[Extracted material — start]

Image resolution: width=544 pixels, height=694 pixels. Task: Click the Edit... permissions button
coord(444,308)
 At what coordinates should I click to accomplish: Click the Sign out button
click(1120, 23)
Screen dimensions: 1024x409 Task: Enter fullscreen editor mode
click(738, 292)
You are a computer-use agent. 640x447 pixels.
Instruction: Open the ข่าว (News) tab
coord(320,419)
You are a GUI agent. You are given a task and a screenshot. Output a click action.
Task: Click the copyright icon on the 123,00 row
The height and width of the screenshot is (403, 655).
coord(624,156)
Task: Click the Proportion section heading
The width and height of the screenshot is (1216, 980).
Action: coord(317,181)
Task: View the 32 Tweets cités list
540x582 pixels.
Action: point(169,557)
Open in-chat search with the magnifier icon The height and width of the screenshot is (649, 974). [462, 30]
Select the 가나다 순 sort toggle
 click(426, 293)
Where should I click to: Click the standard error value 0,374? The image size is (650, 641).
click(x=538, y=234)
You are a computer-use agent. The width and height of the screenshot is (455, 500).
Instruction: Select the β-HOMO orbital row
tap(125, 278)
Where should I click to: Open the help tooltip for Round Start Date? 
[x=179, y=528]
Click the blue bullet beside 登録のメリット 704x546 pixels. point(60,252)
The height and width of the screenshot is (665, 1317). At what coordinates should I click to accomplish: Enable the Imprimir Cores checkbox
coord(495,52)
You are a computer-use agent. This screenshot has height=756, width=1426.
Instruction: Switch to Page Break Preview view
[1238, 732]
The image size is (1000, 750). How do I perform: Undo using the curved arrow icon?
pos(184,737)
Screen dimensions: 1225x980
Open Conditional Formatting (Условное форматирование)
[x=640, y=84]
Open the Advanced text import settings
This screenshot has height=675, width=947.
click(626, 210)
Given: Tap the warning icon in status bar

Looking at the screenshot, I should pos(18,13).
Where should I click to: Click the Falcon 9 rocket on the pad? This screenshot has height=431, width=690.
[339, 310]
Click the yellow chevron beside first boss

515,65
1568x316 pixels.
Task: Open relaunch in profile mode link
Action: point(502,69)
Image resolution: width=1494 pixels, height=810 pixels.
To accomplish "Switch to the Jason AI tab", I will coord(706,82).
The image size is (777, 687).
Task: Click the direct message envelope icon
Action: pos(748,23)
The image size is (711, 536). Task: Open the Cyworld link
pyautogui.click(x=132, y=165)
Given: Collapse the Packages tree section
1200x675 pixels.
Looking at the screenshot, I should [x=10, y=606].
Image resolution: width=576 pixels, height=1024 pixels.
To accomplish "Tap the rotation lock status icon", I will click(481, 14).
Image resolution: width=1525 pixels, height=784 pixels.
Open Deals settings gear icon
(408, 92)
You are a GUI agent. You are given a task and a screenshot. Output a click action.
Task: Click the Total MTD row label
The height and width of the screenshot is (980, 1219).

[Extracted material — finish]

What the task asks: Copy the whole listing out exactly, so that every line matches what is above.

Your response:
Image resolution: width=544 pixels, height=694 pixels. Task: Click the Edit... permissions button
coord(444,308)
 At what coordinates should I click to accomplish: Click the Sign out button
click(1120, 23)
Screen dimensions: 1024x409 Task: Enter fullscreen editor mode
click(738, 292)
You are a computer-use agent. 640x447 pixels.
Instruction: Open the ข่าว (News) tab
coord(320,419)
You are a GUI agent. You are given a task and a screenshot. Output a click action.
Task: Click the copyright icon on the 123,00 row
The height and width of the screenshot is (403, 655).
coord(624,156)
Task: Click the Proportion section heading
The width and height of the screenshot is (1216, 980).
Action: coord(317,181)
Task: View the 32 Tweets cités list
540x582 pixels.
Action: point(169,557)
Open in-chat search with the magnifier icon The height and width of the screenshot is (649, 974). [462, 30]
Select the 가나다 순 sort toggle
 click(426, 293)
Where should I click to: Click the standard error value 0,374? The image size is (650, 641).
click(x=538, y=234)
You are a computer-use agent. The width and height of the screenshot is (455, 500).
Instruction: Select the β-HOMO orbital row
tap(125, 278)
Where should I click to: Open the help tooltip for Round Start Date? 
[x=179, y=528]
Click the blue bullet beside 登録のメリット 704x546 pixels. point(60,252)
The height and width of the screenshot is (665, 1317). At what coordinates should I click to accomplish: Enable the Imprimir Cores checkbox
coord(495,52)
You are a computer-use agent. This screenshot has height=756, width=1426.
Instruction: Switch to Page Break Preview view
[1238, 732]
The image size is (1000, 750). How do I perform: Undo using the curved arrow icon?
pos(184,737)
Screen dimensions: 1225x980
Open Conditional Formatting (Условное форматирование)
[x=640, y=84]
Open the Advanced text import settings
This screenshot has height=675, width=947.
click(626, 210)
Given: Tap the warning icon in status bar

Looking at the screenshot, I should pos(18,13).
Where should I click to: Click the Falcon 9 rocket on the pad? This screenshot has height=431, width=690.
[339, 310]
Click the yellow chevron beside first boss

515,65
1568x316 pixels.
Task: Open relaunch in profile mode link
Action: point(502,69)
Image resolution: width=1494 pixels, height=810 pixels.
To accomplish "Switch to the Jason AI tab", I will coord(706,82).
The image size is (777, 687).
Task: Click the direct message envelope icon
Action: pos(748,23)
The image size is (711, 536). Task: Open the Cyworld link
pyautogui.click(x=132, y=165)
Given: Collapse the Packages tree section
1200x675 pixels.
Looking at the screenshot, I should [x=10, y=606].
Image resolution: width=576 pixels, height=1024 pixels.
To accomplish "Tap the rotation lock status icon", I will click(481, 14).
Image resolution: width=1525 pixels, height=784 pixels.
Open Deals settings gear icon
(408, 92)
You are a GUI agent. You are given a task and a screenshot. Output a click action.
Task: Click the Total MTD row label
The height and width of the screenshot is (980, 1219).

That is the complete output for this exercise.